▶ TEXT SECTION:
^^^^

I’ve been following the endless Edward Snowden soap opera just about non-stop for the past few days. I wish I were capable of writing a reasoned, logically argued post right now, but I’m not. This whole story has just become too crazy. I just can’t guarantee that this post will make a lot of sense, so I’ll just begin by posting Snowden’s statement. I’ve added emphasis to a few passages.
Statement from Edward Snowden in Moscow
Monday July 1, 21:40 UTC
One week ago I left Hong Kong after it became clear that my freedom and safety were under threat for revealing the truth. My continued liberty has been owed to the efforts of friends new and old, family, and others who I have never met and probably never will. I trusted them with my life and they returned that trust with a faith in me for which I will always be thankful.
On Thursday, President Obama declared before the world that he would not permit any diplomatic “wheeling and dealing” over my case. Yet now it is being reported that after promising not to do so, the President ordered his Vice President to pressure the leaders of nations from which I have requested protection to deny my asylum petitions.
This kind of deception from a world leader is not justice, and neither is the extralegal penalty of exile. These are the old, bad tools of political aggression. Their purpose is to frighten, not me, but those who would come after me.
For decades the United States of America have [sic] been one of the strongest defenders of the human right to seek asylum. Sadly, this right, laid out and voted for by the U.S. in Article 14 of the Universal Declaration of Human Rights, is now being rejected by the current government of my country. The Obama administration has now adopted the strategy of using citizenship as a weapon. Although I am convicted of nothing, it has unilaterally revoked my passport, leaving me a stateless person. Without any judicial order, the administration now seeks to stop me exercising a basic right. A right that belongs to everybody. The right to seek asylum.
In the end the Obama administration is not afraid of whistleblowers like me, Bradley Manning or Thomas Drake. We are stateless, imprisoned, or powerless. No, the Obama administration is afraid of you. It is afraid of an informed, angry public demanding the constitutional government it was promised — and it should be.
I am unbowed in my convictions and impressed at the efforts taken by so many.
Edward Joseph Snowden
Monday 1st July 2013
I’m mystified by this statement. Snowden could have stayed here in the U.S. and fought against the government actions that he claims are criminal. He could have followed in the footsteps of Martin Luther King by accepting the consequences of civil disobedience. He would have probably have gotten a great deal of support from the public if he had done so. Instead he chose to flee first to China and then to Russia–two countries with far worse domestic spying and human rights records than the U.S. And now he’s whining about the consequences of his fleeing.

^^^^

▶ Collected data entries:
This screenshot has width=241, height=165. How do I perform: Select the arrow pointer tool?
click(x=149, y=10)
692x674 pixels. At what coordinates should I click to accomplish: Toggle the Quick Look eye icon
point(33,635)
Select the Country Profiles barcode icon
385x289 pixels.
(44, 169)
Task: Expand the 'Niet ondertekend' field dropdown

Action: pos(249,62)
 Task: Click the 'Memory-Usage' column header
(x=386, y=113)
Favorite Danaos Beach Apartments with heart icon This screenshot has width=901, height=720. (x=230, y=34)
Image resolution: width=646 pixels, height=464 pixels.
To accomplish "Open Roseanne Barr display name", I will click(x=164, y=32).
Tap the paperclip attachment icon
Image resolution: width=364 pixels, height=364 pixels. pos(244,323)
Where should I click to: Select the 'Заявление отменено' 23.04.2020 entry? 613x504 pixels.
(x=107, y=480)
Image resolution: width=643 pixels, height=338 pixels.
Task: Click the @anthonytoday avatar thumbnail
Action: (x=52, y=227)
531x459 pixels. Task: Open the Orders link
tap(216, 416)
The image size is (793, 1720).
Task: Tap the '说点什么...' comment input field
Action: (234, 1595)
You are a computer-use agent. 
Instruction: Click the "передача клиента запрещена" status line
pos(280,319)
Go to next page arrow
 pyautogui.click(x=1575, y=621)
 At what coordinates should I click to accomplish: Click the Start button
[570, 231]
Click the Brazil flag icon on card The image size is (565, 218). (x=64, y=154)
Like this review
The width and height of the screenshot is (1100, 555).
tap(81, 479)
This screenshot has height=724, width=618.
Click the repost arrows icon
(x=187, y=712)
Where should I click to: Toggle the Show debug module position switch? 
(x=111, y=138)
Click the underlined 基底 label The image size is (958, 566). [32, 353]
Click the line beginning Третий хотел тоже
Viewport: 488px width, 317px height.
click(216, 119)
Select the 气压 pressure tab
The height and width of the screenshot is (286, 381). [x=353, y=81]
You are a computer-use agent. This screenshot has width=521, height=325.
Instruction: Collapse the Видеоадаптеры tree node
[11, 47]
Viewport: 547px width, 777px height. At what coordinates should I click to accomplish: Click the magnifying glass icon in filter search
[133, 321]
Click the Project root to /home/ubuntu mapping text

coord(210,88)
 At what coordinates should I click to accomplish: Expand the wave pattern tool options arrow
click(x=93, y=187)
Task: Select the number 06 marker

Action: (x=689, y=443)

^^^^

▶ WORK REQUIRED: Can you go on with the blog post about Edward Snowden's Moscow statement, picking up right after its final paragraph?

▶ RESPONSE:
President Obama did not promise not to take any actions to interfere with Snowden’s life. He indicated that he wasn’t going to do something as dramatic as bringing down Snowden’s plane or go to extreme lengths to negotiate with Russia or some other country for his return. Snowden’s naivete is amazing. World leaders engage in deception. Countries spy on each other. When you reveal secret information stolen from your government you are engaging in espionage and you become a spy.
Because neither Snowden nor Glenn Greenwald has a coherent political ideology, neither of them is able to make a clear political argument to define and defend Snowden’s actions in reasonable, logical ways. So what we get is whining from Snowden and defensiveness and trumped up outrage from Greenwald and his followers.
Snowden apparently sees himself as a tragic martyr who should be applauded for “revealing the truth.” He has the gall to compare himself to whistleblowers like Bradley Manning and Thomas Drake who faced the consequences of their actions by pleading guilty to crimes. We don’t know yet what the upshot of Manning’s case will be, but Drake is not “powerless.” He served no jail time, and now he is free to make appearances and share his opinions freely. Furthermore, Snowden hasn’t been exiled. I’m sure he could work out a deal to return to the U.S. and face the music. But he doesn’t seem to think the rules apply to him.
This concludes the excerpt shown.